The Adjustable Spot Cooler is a low cost, reliable , maintenance free way to provide spot cooling to a myriad of industrial applications. Simply turn the knob, and the temperature can be changed to suit the needs of the process. The Adjustable Spot Cooler delivers precise temperature settings from -30°F (-34°C) to room temperature.

Adjustable Spot Cooler
Adjustable Spot Cooler

The Adjustable Spot Cooler utilizes the Vortex Tube technology that converts compressed air into a cold air stream. To learn more about EXAIR vortex tubes, click here.
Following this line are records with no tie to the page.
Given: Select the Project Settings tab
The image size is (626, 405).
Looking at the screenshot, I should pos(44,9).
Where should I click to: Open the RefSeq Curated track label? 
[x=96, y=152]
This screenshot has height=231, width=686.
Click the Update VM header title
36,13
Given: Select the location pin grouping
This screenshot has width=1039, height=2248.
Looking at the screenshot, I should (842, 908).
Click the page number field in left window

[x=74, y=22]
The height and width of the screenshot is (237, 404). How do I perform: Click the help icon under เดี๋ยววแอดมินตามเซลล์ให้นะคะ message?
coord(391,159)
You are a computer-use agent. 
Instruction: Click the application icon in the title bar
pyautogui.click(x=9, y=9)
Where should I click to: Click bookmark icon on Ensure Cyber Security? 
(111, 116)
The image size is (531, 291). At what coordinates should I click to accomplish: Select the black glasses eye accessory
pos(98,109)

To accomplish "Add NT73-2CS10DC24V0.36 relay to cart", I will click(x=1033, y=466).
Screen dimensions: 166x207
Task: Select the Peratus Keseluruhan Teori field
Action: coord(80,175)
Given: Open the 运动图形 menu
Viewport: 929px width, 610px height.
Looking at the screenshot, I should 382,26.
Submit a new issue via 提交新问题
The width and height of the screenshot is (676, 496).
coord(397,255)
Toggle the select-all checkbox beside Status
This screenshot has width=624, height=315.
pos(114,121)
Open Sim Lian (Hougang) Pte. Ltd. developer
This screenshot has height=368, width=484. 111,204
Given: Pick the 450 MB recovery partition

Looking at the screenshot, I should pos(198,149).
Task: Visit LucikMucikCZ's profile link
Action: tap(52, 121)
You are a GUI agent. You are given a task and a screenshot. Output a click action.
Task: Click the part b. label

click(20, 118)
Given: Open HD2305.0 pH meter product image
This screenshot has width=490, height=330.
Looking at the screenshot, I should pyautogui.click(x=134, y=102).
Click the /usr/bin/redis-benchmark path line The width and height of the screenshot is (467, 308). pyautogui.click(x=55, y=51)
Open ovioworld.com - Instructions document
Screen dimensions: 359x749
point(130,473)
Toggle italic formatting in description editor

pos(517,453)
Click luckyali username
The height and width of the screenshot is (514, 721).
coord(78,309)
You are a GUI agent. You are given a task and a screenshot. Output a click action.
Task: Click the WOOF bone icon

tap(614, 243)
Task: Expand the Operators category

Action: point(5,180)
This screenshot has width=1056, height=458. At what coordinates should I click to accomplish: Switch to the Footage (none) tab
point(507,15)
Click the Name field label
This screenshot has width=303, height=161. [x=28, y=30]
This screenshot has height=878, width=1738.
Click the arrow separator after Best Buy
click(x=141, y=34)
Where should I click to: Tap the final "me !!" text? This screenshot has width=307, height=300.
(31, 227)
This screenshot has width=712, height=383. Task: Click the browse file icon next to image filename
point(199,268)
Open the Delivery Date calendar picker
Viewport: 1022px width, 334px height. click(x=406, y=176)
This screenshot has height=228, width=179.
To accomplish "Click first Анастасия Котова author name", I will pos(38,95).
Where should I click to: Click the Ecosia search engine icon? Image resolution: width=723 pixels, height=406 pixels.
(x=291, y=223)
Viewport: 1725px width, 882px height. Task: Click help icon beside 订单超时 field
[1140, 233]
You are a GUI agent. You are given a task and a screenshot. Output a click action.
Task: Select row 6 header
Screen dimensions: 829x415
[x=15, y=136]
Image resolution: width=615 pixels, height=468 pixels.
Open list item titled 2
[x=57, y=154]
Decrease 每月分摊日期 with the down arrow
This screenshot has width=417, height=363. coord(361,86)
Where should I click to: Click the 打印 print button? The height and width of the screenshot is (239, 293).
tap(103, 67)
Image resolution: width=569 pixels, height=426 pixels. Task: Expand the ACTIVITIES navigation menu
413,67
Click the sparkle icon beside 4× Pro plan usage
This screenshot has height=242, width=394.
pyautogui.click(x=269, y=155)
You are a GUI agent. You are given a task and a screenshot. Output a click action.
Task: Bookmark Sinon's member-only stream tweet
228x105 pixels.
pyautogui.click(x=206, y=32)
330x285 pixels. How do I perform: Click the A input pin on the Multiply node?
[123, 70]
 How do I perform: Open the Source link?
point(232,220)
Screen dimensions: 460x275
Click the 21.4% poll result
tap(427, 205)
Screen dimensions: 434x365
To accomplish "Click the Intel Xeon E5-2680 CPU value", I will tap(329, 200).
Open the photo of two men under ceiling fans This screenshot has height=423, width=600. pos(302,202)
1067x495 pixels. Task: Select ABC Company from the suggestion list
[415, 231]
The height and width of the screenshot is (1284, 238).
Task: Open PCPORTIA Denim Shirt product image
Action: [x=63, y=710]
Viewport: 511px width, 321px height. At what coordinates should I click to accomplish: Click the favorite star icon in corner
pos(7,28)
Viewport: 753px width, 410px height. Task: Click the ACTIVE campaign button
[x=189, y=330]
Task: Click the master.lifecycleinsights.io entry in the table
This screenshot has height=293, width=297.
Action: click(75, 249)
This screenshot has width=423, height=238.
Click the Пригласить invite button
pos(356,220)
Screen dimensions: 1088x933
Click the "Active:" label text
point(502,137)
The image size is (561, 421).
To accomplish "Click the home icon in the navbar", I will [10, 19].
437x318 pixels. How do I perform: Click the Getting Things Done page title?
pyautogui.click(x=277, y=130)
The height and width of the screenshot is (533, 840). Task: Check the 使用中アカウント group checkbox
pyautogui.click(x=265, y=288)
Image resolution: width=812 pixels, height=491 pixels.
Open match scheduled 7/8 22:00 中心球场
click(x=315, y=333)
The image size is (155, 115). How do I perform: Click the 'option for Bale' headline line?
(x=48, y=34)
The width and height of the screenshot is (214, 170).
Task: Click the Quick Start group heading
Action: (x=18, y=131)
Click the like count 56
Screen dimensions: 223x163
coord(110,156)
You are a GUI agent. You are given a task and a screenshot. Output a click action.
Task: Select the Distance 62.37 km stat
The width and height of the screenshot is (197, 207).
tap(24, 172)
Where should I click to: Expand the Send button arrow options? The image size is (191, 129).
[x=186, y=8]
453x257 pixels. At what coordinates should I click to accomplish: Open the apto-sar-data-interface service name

  • It can produce temperatures form -30°F to +70°F (-34°C tp +21°C)
  • Parts included for flow rates of 15, 25 and 30 SCFM (425, 708, 850 SLPM.) The unit comes from the factory set at 25 SCFM (708 SLPM)
  • It can produce refrigeration up to 2,000 BTU/hr (504 Kcal/hr.)

A swivel magnetic base allows for easy mounting and portability, you can move it from machine to machine as needed. The flexible cold air outlet tubing holds its position and is easy to aim. Most importantly, there are no moving parts or CFC’s, ensuring maintenance free operation.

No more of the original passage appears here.